What a great problem! Label the students with the numbers the letters $A$ through $M$. Motivation: Notice that the following 'pyramid' structure is very natural to consider. If the tests were chosen in numerical order, then $A$ would be admitted first, in the second test $B$ would be admitted as $A$ has already been chosen, and so on until $F$ is admitted. \begin{tabular}{l*{5}{c}r} Test & 1 & 2 & 3 & 4 & 5& 6 \\ \hline 1st& A & A& A & A& A& A\\ 2nd& {} & B & B & B & B& B \\ 3rd & {} & {} & C & C & C & C \\ 4th & {} & {} & {} & D & D & D \\ 5th & {} & {} & {} & {} & E & E \\ 6th & {} & {} & {} & {} & {} & F\\ \end{tabular}This is not necessary but it is sufficient in that every student that appears at the bottom of a pyramid (size $1$ to $6$) in some permutation can be possibly chosen. This idea leads naturally to the following construction. Construction: \begin{tabular}{l*{5}{c}r} Test & 1 & 2 & 3 & 4 & 5& 6 \\ \hline 1st& A & A& A & A& A& A\\ 2nd& B & B & B & B & B& B \\ 3rd & C & C & C & C & C & C \\ 4th & G & G & G & D & D & D \\ 5th & H & H & H & E & E & E \\ 6th & I & J & K & L & M & F\\ \end{tabular}

Great problem! (i love these yes no problems, specially this kind) Constriction: \begin{tabular}{l*{5}{c}r} Test & 1 & 2 & 3 & 4 & 5& 6 \\ \hline 1st& A & A& A & A& A& A\\ 2nd& B & B & B & B & B& B \\ 3rd & C & C & C & C & C & C \\ 4th & D & D & D & D & D & D \\ 5th & E & E & F & F & G & G \\ 6th & M & L & K & J & I & H\\ \end{tabular}It is not difficult to verify how this works.
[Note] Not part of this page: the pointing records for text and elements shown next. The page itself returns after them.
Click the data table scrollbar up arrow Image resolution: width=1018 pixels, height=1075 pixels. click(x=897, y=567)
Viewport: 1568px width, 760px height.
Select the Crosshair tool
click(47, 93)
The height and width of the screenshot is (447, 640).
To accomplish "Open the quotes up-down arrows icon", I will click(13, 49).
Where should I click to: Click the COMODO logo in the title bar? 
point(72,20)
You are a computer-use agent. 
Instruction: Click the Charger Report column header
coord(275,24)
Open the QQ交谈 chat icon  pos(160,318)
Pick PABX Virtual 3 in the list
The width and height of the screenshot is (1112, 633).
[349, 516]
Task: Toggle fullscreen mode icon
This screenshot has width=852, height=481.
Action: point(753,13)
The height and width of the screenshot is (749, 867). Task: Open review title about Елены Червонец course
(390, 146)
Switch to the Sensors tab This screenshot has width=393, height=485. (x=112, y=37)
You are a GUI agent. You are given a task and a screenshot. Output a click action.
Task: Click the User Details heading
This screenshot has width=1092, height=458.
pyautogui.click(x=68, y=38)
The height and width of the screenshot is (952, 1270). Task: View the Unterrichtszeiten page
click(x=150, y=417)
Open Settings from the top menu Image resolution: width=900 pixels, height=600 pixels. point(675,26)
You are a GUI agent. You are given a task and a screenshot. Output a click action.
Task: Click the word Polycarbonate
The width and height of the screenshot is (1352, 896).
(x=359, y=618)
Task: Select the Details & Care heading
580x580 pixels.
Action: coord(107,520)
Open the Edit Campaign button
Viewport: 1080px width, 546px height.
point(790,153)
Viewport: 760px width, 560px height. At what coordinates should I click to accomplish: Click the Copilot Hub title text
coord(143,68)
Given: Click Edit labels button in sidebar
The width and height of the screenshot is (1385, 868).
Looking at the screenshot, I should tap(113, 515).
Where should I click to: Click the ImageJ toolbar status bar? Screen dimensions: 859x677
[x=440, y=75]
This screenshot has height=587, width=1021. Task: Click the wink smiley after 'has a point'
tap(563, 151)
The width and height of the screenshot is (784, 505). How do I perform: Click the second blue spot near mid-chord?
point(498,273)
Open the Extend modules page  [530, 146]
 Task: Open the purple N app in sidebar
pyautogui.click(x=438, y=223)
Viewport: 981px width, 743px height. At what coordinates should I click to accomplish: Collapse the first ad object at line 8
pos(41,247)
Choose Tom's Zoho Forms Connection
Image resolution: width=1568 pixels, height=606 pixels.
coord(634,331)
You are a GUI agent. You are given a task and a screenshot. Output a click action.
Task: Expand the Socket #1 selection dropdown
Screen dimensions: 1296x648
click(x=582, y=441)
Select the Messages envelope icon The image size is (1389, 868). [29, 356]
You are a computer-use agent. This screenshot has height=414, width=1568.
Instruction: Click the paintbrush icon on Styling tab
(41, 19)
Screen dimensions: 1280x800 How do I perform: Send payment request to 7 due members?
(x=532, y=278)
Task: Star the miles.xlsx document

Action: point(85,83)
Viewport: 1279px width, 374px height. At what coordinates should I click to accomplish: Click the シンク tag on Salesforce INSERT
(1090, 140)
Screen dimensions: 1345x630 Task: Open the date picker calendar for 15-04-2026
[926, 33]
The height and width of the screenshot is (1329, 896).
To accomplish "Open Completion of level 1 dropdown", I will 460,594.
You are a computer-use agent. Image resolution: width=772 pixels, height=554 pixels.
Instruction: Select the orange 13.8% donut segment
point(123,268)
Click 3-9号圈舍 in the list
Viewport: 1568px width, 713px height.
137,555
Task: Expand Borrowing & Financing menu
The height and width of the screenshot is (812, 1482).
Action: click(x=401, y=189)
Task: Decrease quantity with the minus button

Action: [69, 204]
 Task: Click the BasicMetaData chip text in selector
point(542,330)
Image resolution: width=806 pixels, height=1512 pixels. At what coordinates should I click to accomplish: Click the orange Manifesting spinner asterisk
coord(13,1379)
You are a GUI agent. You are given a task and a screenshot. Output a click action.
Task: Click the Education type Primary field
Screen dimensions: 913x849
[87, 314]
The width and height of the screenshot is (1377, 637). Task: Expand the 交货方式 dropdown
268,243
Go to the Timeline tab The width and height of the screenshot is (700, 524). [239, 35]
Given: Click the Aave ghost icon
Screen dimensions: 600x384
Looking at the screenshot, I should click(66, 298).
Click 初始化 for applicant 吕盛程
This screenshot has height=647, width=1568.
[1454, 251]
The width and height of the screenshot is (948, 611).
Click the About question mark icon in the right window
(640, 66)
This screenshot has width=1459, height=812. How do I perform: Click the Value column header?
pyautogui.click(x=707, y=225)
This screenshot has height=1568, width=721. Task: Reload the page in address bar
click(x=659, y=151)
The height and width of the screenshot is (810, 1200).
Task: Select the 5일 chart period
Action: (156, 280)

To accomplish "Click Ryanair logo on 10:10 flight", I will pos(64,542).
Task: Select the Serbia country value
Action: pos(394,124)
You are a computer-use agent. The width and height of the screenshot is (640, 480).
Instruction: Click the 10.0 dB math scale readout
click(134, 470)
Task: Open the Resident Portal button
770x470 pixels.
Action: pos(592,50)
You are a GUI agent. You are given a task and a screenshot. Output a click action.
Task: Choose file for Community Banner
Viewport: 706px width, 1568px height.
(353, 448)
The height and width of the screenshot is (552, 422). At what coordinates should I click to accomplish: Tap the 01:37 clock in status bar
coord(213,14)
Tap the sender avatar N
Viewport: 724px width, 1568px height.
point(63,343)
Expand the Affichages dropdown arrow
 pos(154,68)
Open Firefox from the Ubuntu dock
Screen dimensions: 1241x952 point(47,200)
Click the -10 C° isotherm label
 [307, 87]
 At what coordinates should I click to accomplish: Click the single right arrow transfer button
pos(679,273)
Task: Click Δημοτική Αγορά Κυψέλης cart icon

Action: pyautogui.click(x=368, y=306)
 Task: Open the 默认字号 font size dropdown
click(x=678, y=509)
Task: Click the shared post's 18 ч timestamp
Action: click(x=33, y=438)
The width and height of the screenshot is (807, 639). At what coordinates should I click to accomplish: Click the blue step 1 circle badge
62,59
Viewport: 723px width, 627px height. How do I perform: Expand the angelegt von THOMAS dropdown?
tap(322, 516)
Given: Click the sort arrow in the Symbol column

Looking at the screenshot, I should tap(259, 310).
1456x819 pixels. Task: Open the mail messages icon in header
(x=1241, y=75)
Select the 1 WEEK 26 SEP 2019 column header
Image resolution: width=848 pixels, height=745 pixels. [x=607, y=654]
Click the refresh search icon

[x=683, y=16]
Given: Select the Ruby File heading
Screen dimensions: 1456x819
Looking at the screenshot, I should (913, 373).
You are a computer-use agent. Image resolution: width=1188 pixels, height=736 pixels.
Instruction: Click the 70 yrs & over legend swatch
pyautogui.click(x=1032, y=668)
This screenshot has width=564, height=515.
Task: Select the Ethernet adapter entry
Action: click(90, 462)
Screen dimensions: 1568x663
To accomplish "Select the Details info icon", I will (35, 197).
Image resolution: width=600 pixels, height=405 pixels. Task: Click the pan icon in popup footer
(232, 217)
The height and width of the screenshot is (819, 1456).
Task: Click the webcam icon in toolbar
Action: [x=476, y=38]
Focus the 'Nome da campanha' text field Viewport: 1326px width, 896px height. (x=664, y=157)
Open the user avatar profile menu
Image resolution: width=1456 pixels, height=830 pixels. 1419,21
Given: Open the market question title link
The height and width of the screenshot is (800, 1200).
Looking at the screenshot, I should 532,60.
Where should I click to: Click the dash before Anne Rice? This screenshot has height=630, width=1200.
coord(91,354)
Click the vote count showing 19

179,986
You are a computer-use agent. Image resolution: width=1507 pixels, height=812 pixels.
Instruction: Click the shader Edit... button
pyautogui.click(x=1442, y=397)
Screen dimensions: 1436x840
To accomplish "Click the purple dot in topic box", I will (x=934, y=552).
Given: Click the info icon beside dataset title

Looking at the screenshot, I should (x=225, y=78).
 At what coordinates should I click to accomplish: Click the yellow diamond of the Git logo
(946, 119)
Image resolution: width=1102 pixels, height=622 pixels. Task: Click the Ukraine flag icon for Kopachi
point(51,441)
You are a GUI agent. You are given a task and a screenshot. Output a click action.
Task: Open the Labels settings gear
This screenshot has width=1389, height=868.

Yes, consider \[\begin{array}{|c|c|c|c|c|c|} \hline 1 & 2 & 3 & 4 & 5 & 6 \\ \hline A & A & A & A & A & A \\ \hline B & B & B & B & B & B \\ \hline C & C & C & C & C & C \\ \hline D & D & D & D & D & D \\ \hline E & E & F & F & G & G \\ \hline H & I & J & K & L & M \\ \hline \end{array}\]